Air Force Law Review
Today, the American military justice system is being subjected to sweet and enticing calls for reform. At first hearing, the well-intentioned proposed reforms appeal to a sense of justice. On closer examination, however, those proposed reforms threaten the essence and functionality of an effective and efficient system of criminal justice that is applied in world-wide settings, in both peacetime and in war.
In the last several decades, an increasing number of commentators have recommended reforms to virtually every component of the military system. The most recent round of proposals arose from frustration and anger that many feel towards the military’s initial response to what appeared to be systemic problems in dealing with sexual assault cases. That anger is understandable, and lethargic responses to that problem are indefensible.

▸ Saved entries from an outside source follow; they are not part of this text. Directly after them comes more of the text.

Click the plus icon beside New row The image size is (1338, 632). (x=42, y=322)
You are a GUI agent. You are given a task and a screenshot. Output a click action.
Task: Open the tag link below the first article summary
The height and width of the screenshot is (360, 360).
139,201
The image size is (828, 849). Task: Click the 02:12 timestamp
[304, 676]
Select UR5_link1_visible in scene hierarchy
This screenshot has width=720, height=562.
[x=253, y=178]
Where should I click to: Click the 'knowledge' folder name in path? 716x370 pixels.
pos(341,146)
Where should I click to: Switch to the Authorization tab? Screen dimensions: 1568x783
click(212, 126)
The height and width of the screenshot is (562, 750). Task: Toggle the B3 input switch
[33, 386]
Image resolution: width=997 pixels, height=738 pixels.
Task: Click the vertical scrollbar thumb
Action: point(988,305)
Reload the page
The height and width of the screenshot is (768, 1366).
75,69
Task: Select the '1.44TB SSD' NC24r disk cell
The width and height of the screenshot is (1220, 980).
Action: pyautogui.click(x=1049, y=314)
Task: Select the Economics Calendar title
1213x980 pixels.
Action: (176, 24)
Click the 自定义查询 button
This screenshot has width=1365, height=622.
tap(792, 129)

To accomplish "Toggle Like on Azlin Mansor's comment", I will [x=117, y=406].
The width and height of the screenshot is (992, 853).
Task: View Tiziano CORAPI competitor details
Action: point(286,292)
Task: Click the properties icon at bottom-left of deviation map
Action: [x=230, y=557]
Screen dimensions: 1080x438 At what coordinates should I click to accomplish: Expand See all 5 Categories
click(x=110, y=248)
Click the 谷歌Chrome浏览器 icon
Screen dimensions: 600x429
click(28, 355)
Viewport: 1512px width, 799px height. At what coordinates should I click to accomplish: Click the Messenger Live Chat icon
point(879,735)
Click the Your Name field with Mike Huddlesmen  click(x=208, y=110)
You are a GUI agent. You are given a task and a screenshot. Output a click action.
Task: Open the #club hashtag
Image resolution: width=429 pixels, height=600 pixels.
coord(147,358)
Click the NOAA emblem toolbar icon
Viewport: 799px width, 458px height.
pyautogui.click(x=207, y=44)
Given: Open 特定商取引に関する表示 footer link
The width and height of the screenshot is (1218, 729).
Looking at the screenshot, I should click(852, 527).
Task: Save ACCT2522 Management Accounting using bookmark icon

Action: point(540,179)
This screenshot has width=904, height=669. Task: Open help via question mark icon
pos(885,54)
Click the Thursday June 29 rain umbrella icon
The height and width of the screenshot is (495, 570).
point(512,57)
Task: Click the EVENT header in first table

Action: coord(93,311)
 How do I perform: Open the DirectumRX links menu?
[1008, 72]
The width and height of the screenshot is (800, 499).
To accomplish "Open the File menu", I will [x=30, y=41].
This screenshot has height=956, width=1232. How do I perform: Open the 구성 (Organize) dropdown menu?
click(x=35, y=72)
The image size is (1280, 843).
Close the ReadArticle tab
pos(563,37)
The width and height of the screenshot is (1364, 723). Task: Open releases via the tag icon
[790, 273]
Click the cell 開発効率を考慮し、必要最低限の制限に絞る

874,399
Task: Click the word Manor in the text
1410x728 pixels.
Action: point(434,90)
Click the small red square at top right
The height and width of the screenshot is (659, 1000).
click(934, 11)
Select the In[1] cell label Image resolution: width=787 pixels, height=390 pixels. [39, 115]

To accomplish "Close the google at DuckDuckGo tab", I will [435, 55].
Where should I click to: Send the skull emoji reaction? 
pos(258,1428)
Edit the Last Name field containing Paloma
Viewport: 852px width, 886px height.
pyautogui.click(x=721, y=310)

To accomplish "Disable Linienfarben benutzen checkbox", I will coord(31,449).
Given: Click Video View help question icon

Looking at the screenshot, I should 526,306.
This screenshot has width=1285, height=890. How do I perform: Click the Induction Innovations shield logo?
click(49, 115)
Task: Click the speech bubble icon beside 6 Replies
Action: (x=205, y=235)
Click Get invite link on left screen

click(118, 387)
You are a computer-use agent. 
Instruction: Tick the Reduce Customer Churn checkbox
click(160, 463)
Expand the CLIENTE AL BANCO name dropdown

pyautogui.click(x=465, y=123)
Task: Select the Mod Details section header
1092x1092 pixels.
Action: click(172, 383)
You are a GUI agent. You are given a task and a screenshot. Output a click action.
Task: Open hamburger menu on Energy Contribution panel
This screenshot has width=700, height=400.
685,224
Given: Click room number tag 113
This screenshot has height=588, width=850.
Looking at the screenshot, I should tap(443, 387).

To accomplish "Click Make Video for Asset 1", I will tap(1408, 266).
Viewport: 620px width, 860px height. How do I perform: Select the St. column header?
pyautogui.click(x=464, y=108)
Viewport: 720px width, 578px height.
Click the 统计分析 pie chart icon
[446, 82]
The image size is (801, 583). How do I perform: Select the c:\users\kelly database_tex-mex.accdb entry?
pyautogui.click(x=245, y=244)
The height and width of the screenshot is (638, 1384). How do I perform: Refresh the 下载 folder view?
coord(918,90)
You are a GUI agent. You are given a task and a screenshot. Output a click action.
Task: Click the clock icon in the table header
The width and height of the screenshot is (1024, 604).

However, critical analysis of the proposed reforms to the military justice system reveals that many, if not most, should be rejected, either in whole or in part. The answer to the problem does not rest in removing or reducing the commander’s roles, pretrial or post-trial, or in limiting court-martial jurisdiction.
It is absolutely essential that commanders be vested with the authority and responsibility for maintaining good order and discipline within their command. Therefore, if Congress is to make any changes to the Uniform Code of Military Justice, it should be to, first, reaffirm the view that the primary purpose of the military justice system is to enforce that good order and discipline and, second, retain the commander’s critical role in that system without limitation.
David A. Schlueter, American Military Justice: Responding to the Siren Songs for Reform, 73 A.F. L. Rev. 193 (2015).